Gillette entered the fray not long after I started shaving, and I have stuck with it through that combination of satisfaction and laziness, which counts as brand loyalty. Over a century ago, King Gillette (King was his first name) pioneered the business of replaceable blades, supplanting cut-throat razors that needed regular sharpening on leather strops. His greater invention was the idea of offering one product cheap, even at a loss (in his case, the razor), in order to then unload expensive accessories (the blades). Anybody who has bought a low-cost printer and shelled out ridiculous amounts for ink has experienced the power of Gillette’s freebie marketing.

To keep its edge once rival firms replicated its product and revenue model, the Gillette Company undertook a technological arms race. Look, here is a cartridge instead of an individual blade. Sliding razors in and out is so much simpler than screwing and unscrewing. Now you have two blades instead of one. We’ve added a colour strip that fades so you know when to buy new blades. All right, it would be better suited to toothbrushes, since blades make painfully clear they are past their best, but what is the harm in trying to shave a few days off the process?
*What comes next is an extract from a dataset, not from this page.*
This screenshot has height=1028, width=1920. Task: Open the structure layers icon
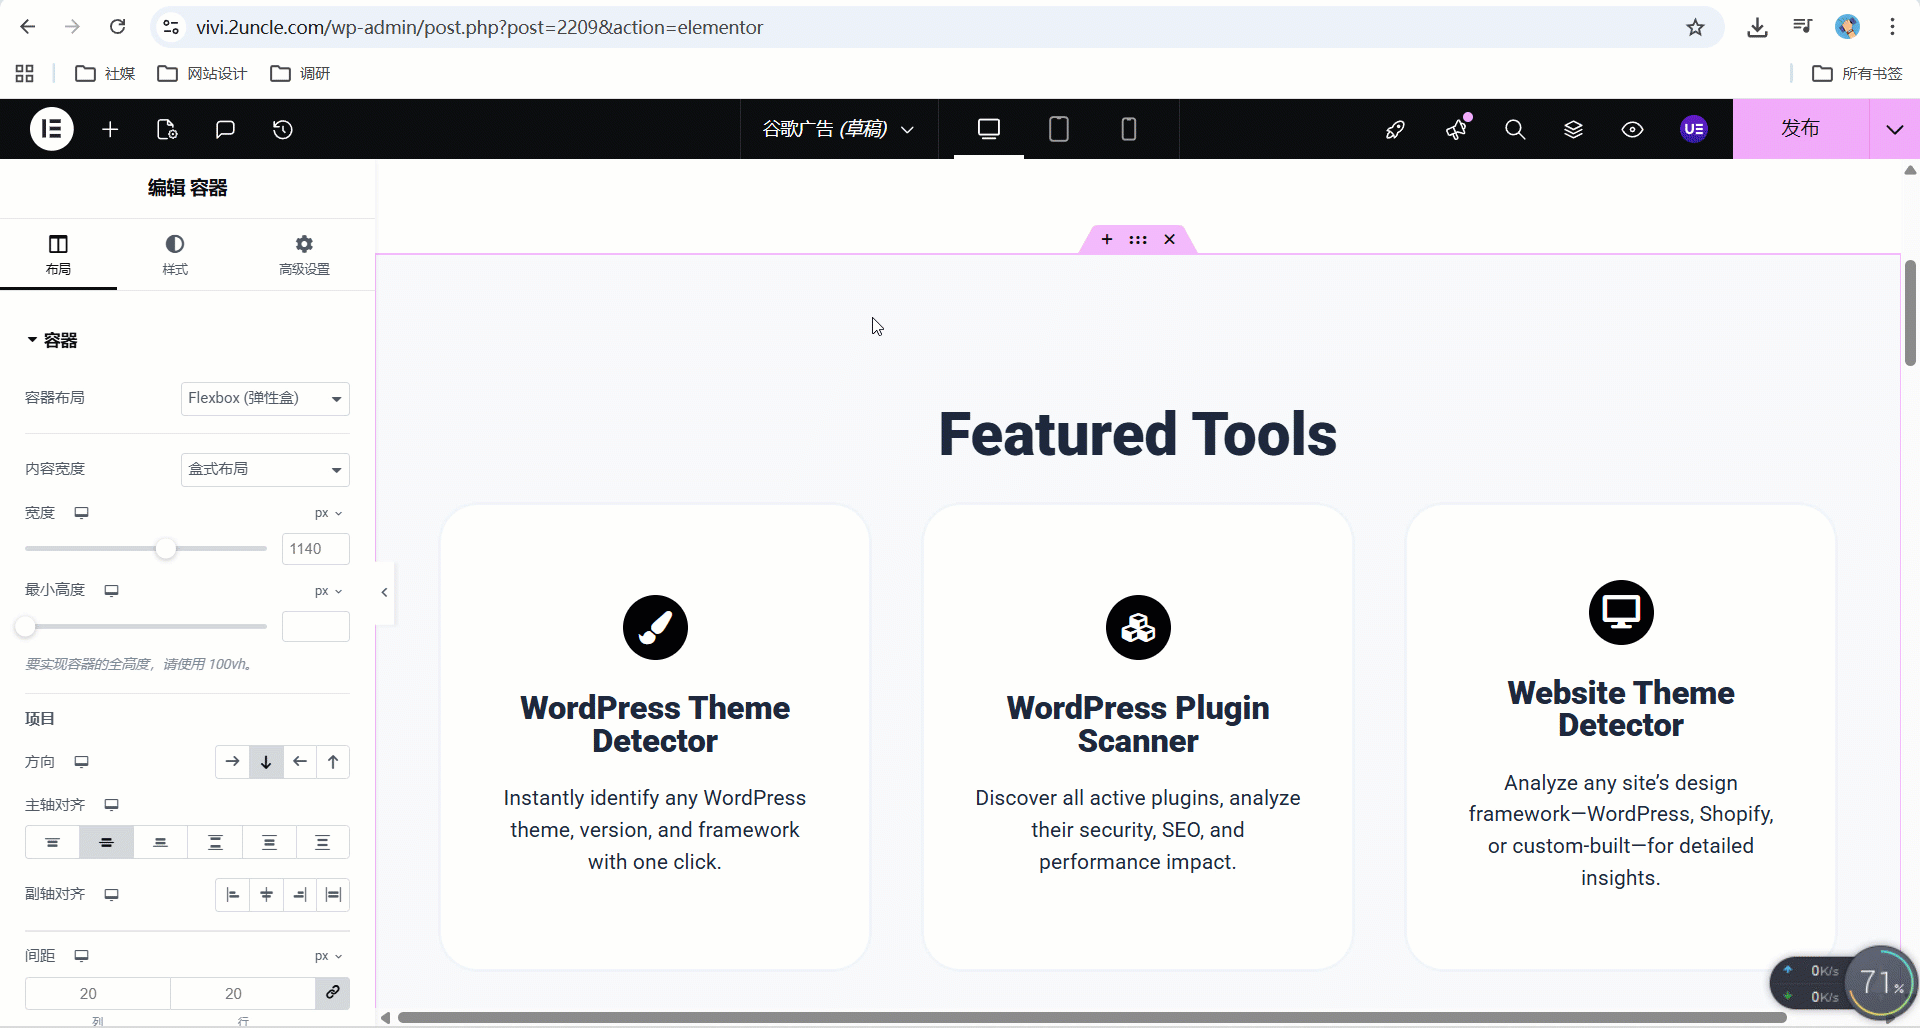(x=1573, y=129)
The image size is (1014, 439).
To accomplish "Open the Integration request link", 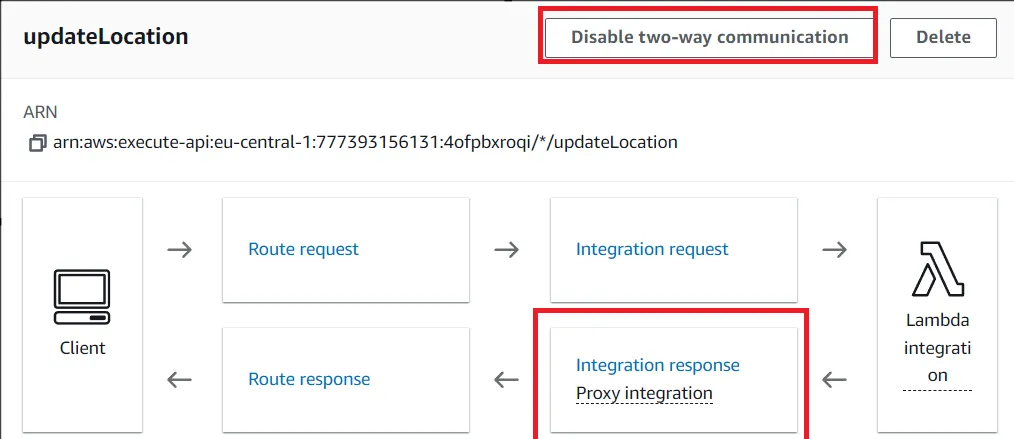I will click(x=652, y=249).
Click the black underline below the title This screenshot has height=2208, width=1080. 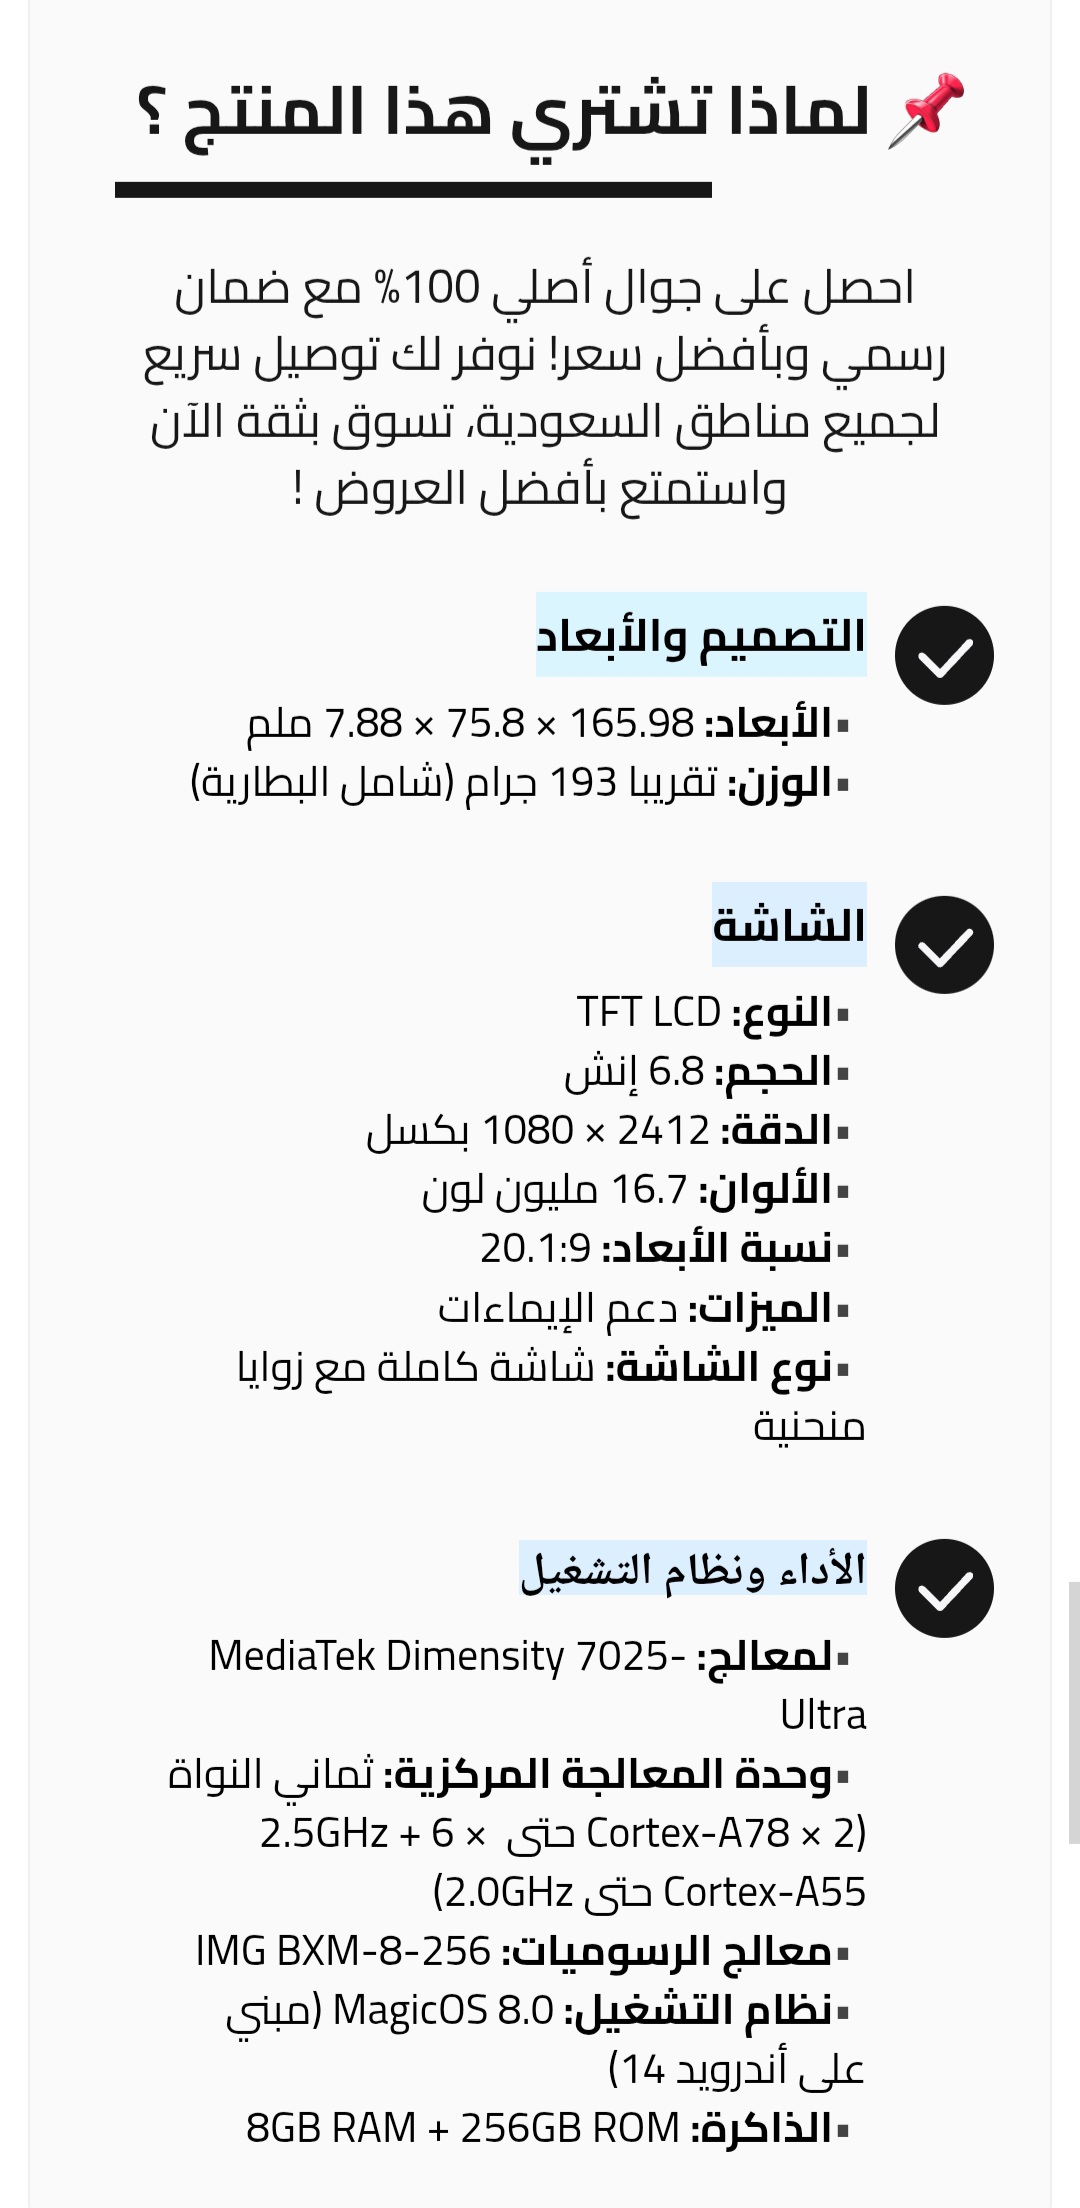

And what about these microfins, aren’t they groovy? Why stop at two blades, let’s try three. How about three blades plus a lubricating stripe? We’ve made the razor head flexible, so it adjusts easily to the contours of your face. Let’s eliminate the four-blade stage and jump straight to five. Oh yes, tack on a trimmer blade at the back to make six.

Gillette played that game expertly for decades, but by the six blade stage customers realised that more edges did not necessarily provide a closer or more comfortable shave. New brands like Harry’s and Dollar Shave Club bit into its market share, and the hipster embrace of beards sent sales spiralling downwards for the first time. In the past, the company had reached out to sportsmen, those non-violent gladiators, to promote its products. But had it sought a replacement for Roger Federer, Thierry Henry and Rahul Dravid from the current Indian test cricket team, it would not have found a single unbearded specimen. The firm must have been relieved that the clean-shaven veteran Mahendra Singh Dhoni joined the squad for the Gillette One Day Internationals and won the Man of the Series award.
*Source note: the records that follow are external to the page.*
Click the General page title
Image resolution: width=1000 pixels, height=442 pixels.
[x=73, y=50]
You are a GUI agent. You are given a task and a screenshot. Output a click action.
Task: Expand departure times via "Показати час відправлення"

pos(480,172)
So, it was from a place of desperation that Gillette produced a commercial which relates to the phrase “me too” in more ways than one. It tries to ride the current backlash against male behaviour ranging from condescending to abusive that often does not lend itself to resolution through conventional channels. It also seeks to copy the success of recent commercials using edgy, political subject matter, such as the Nike ad narrated by Colin Kaepernick, a quarterback blackballed by the National Football League for protesting police violence aimed at African-Americans by refusing to honour the American National Anthem in the traditional manner.

Play
The Gillette ad.

The Nike ad

Why have right-wing American men, who despise Kaepernick for what they see as his unpatriotic and ungrateful stance, not been offended by Nike the way they have by Gillette? To get to the answer, let us consider the greatest depiction of the advertising industry on screen or in print, the television series titled Mad Men. The show’s main protagonist, Donald Draper, is a talented copywriter and a charismatic individual, but a man out of step with the 1960s, the era in which the series is set. As colleagues adapt, change jobs, hairstyles and ideologies, Draper remains stuck in a cycle of hard drinking, infidelity, and repentance, and a parallel loop of abandoning the world in which he thrives, or seeking to abandon it, but never doing so definitively.

In the show’s final season, Draper passes through the darkest night of the soul, trying and repeatedly failing to create human bonds as he travels across the country to California. There, he enters a retreat offering a path to transcend society’s materialism. While sitting cross-legged and chanting Om at the edge of the Pacific, his face breaks into a smile, as if he has reached a moment of realisation. The scene then cuts to a Coca Cola commercial before the final credits roll, leaving us to assume he will return to New York and advertising yet again, and create the iconic television spot we have just viewed.

The ending of Mad Men encapsulates how advertising at its best can tap into our most profound impulses and conflicts, even as it offers a false resolution to them. The sixties generation, seeking a deeper reality, is offered the Real Thing in a bottle, sold through an ad evoking the inclusive, multi-ethnic, back-to-nature spirit of the time. The Nike ad with Colin Kaepernick draws on similarly deep sources, and moves audiences as a result, while the Gillette commercial is a collection of profoundly uninteresting people communicating the banal message that men should behave better and stop fights when they can. Nike hired a man who sacrificed his career for supporting Black Lives Matter, and sought no racial proportionality in an ad unapologetically dominated by Black athletes. Gillette took the mealy-mouthed, politically correct route, striving for ethnic balance while also having black men stop white guys from doing bad things to women twice within two minutes. How would supporters of the ad have felt if that equation had been reversed? The tokenism in those depictions was worsened by the contemptuously tiny donations the company made to charities associated with the cause of improving men’s behaviour.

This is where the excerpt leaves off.